## Exercise requirements:
Your copy should hold only the lines from the one containing "You are a GUI" through the final line of the entries, exactly as written, with no pictures.

[Collection entries]
..........
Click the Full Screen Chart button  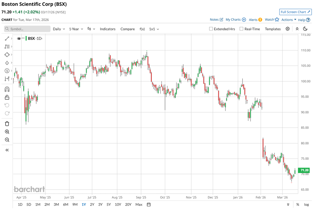(295, 12)
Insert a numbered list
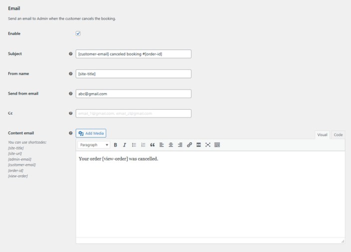The height and width of the screenshot is (252, 351). 143,145
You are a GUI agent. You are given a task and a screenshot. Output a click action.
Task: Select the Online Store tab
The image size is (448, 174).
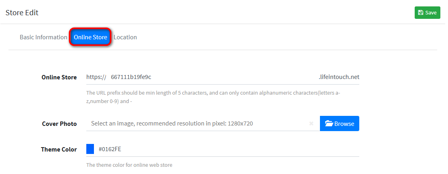point(90,37)
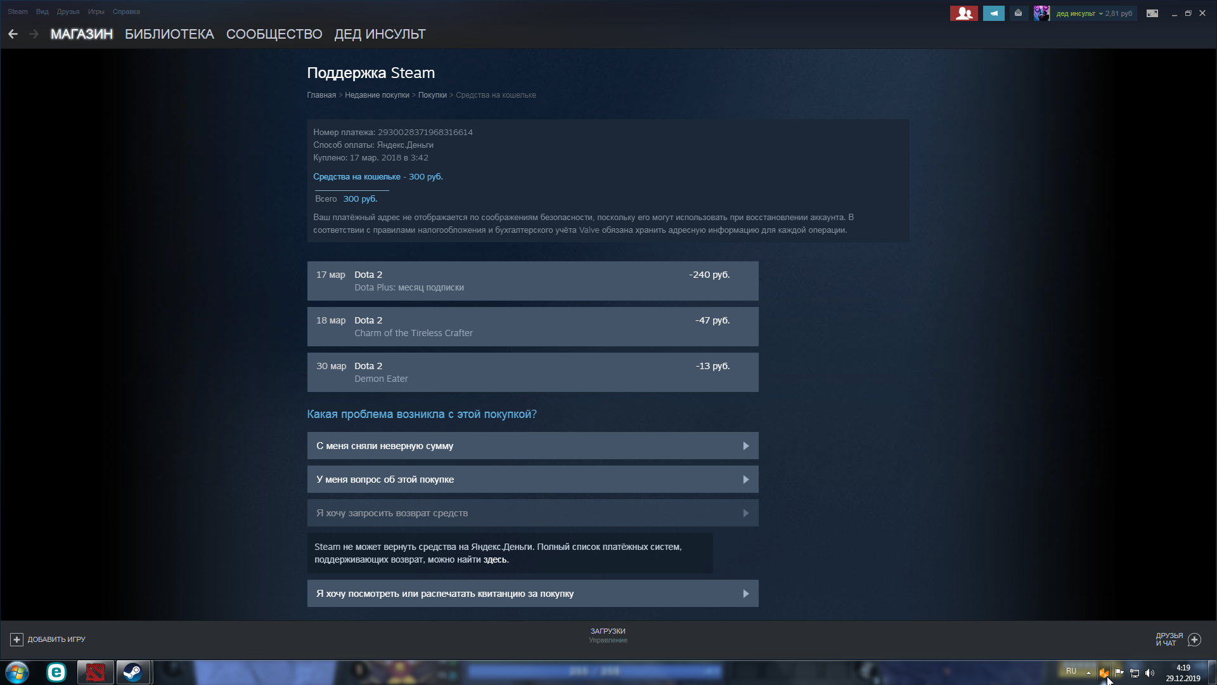Click the notifications bell icon
The height and width of the screenshot is (685, 1217).
pos(1019,13)
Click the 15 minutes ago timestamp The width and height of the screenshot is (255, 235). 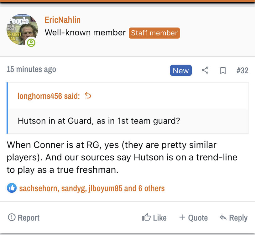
..........
## Task response:
You are a GUI agent. You are given a task and a screenshot. Output a click action.
Task: Select the Online Store tab
The image size is (448, 174).
point(90,37)
Click the notifications bell icon
The height and width of the screenshot is (685, 1217).
pos(1019,13)
Click the 15 minutes ago timestamp The width and height of the screenshot is (255, 235). 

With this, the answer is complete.